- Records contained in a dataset
◇ ◇ ◇ ◇ ◇ ◇ ◇

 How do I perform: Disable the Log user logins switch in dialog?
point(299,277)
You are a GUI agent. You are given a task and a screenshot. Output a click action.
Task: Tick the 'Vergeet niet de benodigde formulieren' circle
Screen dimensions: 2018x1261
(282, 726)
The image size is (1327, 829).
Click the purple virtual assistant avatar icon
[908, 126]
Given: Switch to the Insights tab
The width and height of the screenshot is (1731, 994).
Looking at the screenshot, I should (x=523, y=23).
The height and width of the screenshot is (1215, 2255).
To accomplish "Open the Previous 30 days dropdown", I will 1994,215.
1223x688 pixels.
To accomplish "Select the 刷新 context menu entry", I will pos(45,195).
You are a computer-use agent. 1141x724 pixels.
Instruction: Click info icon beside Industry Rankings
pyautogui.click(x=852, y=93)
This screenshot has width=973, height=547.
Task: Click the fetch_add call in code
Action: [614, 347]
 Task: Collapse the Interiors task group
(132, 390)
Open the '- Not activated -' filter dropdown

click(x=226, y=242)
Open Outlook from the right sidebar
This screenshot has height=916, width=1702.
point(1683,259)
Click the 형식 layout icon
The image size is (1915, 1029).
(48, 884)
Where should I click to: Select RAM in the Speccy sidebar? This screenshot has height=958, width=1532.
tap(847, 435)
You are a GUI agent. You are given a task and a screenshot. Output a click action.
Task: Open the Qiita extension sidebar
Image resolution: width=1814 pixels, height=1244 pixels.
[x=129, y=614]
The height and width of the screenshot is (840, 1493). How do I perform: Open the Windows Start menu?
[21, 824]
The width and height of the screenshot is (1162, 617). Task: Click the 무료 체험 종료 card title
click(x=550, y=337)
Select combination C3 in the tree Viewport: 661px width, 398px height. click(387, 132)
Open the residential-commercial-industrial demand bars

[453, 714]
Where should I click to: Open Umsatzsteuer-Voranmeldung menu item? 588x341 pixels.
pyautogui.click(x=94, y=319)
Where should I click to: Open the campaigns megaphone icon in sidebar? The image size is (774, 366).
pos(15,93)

◇ ◇ ◇ ◇ ◇ ◇ ◇

- TASK TO CARRY OUT
Provide solely the number of lines in the data that include the word "will".

- SOLUTION TO THE PROBLEM
2